Work instruction: From the listing below, retype exactly the line holding "516x369 pixels. Task: Open", the line holding "Viewport: 1581px width, 893px height.", and the lines between them; skip everything else.

☆ ☆ ☆ ☆ ☆ ☆ ☆

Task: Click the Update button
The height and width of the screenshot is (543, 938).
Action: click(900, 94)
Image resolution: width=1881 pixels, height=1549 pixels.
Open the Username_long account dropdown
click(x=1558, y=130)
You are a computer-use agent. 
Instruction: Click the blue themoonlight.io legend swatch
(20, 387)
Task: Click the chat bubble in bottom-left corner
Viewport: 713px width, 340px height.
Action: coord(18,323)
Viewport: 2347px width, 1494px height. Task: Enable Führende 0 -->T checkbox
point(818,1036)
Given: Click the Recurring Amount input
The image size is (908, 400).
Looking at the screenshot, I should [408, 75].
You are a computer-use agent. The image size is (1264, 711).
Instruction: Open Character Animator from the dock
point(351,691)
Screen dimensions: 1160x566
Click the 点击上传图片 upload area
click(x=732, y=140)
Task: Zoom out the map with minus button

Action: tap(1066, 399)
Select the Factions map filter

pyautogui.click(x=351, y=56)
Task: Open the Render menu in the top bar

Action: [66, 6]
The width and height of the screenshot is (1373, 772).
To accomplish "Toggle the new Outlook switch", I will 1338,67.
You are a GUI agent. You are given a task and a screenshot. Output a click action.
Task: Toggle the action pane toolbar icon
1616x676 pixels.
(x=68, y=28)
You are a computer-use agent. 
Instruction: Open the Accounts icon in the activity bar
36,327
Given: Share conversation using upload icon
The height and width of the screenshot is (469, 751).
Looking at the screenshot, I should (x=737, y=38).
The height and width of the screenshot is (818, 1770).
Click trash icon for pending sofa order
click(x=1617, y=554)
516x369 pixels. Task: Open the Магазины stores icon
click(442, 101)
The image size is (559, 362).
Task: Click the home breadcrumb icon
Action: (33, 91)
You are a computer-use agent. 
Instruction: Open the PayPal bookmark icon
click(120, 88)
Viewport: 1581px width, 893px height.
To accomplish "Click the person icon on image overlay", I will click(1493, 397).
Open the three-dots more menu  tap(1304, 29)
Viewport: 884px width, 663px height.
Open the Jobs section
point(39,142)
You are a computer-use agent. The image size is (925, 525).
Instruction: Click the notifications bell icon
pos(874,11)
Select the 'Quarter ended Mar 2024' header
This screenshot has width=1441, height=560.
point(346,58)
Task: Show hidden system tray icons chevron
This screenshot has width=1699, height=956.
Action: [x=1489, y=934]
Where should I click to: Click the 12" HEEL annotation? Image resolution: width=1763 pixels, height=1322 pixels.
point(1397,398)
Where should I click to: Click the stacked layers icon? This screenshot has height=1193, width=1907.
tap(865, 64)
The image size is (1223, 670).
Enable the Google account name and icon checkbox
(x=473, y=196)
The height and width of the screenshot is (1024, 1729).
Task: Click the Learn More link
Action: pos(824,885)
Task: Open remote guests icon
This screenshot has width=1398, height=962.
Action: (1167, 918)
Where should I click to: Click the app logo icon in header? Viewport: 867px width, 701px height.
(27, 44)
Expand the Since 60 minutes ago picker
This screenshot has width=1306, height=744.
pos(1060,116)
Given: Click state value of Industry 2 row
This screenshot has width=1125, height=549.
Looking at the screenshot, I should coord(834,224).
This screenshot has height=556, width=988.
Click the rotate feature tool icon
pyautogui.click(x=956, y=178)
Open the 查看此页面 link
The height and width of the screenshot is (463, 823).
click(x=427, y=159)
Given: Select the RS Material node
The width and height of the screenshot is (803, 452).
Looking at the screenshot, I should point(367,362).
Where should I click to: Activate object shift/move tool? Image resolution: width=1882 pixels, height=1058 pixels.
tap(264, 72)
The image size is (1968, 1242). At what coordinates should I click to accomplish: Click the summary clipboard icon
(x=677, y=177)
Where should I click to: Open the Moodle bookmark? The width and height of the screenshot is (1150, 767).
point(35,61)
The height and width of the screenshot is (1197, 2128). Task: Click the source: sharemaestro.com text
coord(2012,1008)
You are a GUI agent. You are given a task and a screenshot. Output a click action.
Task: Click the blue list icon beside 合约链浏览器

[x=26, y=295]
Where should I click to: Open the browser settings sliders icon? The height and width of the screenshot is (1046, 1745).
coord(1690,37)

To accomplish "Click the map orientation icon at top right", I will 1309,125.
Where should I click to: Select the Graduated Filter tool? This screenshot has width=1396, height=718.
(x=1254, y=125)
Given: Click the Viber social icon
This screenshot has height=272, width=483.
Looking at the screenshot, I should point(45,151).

☆ ☆ ☆ ☆ ☆ ☆ ☆

Exercise output:
516x369 pixels. Task: Open the Магазины stores icon
click(442, 101)
The image size is (559, 362).
Task: Click the home breadcrumb icon
Action: (33, 91)
You are a computer-use agent. 
Instruction: Open the PayPal bookmark icon
click(120, 88)
Viewport: 1581px width, 893px height.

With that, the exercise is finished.